Une petite industrie s'est créée autour du phénomène. L'entreprise Medusa Protect, créée en juillet 2007 à Monaco, assure avoir vendu cette année trois kilomètres de filets et protégé ainsi une quinzaine de zones dans le sud de la France. Le laboratoire Bioréance, basé près de Paris, affirme avoir vendu l'an dernier quelque 60 000 tubes de Médusyl, une crème censée empêcher «l'apparition du processus urticant». Et l'Allemand Seamann propose une combinaison anti-méduses en fibres synthétiques.

Ces initiatives laissent perplexe Delphine Thibault-Botha. «Je veux bien qu'on ferme des plages pour protéger les baigneurs des méduses. Mais cela signifie que l'on va entraver les mouvements d'une foule de petits animaux. Prenons garde à ce que nos solutions ne créent pas de nouveaux problèmes.»

Surtout, il reste la question de fond: la prolifération générale de ces gélatineux. En mer Noire, des océanologues ont cru trouver une solution miracle pour s'en débarrasser. Les envahisseurs appartenant à une seule et même espèce, ils en ont introduit une autre qui se nourrit de la première et ne mange qu'elle. Le raisonnement était simple: la nouvelle venue éliminerait l'ancienne puis, privée d'alimentation, disparaîtrait à son tour. Mais l'affaire a pris un tour imprévu. Et aujourd'hui, les deux espèces, on ne sait trop comment, cohabitent.

Alors? «Les méduses ne doivent pas être vues essentiellement comme un problème, philosophe Delphine Thibault-Botha. Souvenons-nous qu'avant d'être la cause de tel ou tel tracas, leur prolifération est la conséquence de déséquilibres introduits par l'homme au sein de l'écosystème marin. La première chose à faire est de corriger notre gestion des mers. Et puis, il s'agit de nous demander si ces animaux doivent être considérés comme des ennemis et rien d'autre.»
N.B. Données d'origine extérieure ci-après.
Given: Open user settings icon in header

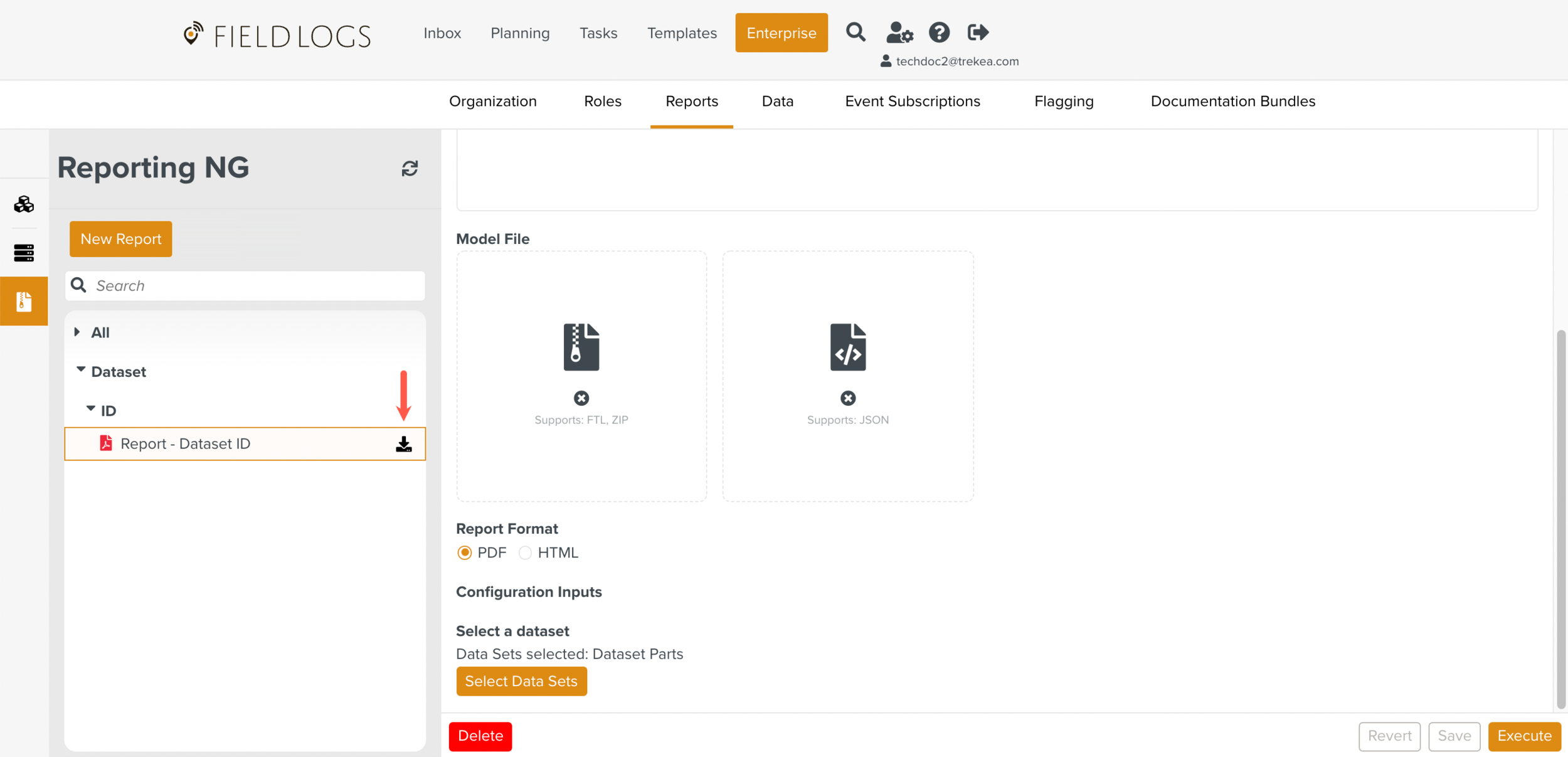Looking at the screenshot, I should click(899, 32).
Et d'expliquer: «Bien sûr, les méduses causent des dommages importants à certains moments, à certains endroits. Mais elles sont susceptibles aussi de nous apporter du bon. Notamment de la nourriture, comme le savent les Chinois depuis des millénaires, et des médicaments, comme le pressent l'industrie pharmaceutique qui multiplie actuellement les recherches. Et puis, lorsque nous les connaîtrons mieux, nous découvrirons sans doute qu'elles apportent leur contribution à leur environnement.»





Des animaux très étranges


par Etienne Dubuis


Sont-elles des animaux? Sont-elles des plantes? La question revient souvent, tant les méduses paraissent étranges à l'homme et tant elles diffèrent des créatures qu'il a l'habitude de côtoyer.

Les méduses appartiennent bien au règne animal. Mais à l'embranchement très ancien et très primitif des cnidaires, qui regroupe des êtres essentiellement marins dont certains sont libres, comme elles, et d'autres fixes, comme le corail et les anémones de mer.

Ces créatures manquent de tout ce qui constitue généralement pour nous un être évolué. Elles n'ont pas de tête et pas de cœur. Et la plupart sont privées d'yeux: elles ont pour tout organe visuel des ocelles, qui leur permettent tout juste de discerner de vagues ombres à très faible distance. Pire encore pour tout homme civilisé habitué aux notions de pur et d'impur, le même orifice sert de bouche et d'anus à ces gélatineux.

Composées d'une calotte appelée «ombrelle» et d'un axe vertical fixé au centre de sa face inférieure, les méduses sont pourvues de tentacules, elles-mêmes équipées d'aiguillons. Des armes redoutables qui leur permettent d'empoisonner efficacement leur proie.

Mais, bien équipées pour blesser, ces bêtes sont très limitées dans leur déplacement. Elles peuvent monter et descendre dans l'eau grâce à la contraction des muscles de leur ombrelle, mais elles n'ont pratiquement aucun moyen de se déplacer horizontalement. Sur cet axe, elles n'ont d'autre choix que de se laisser transporter par les courants.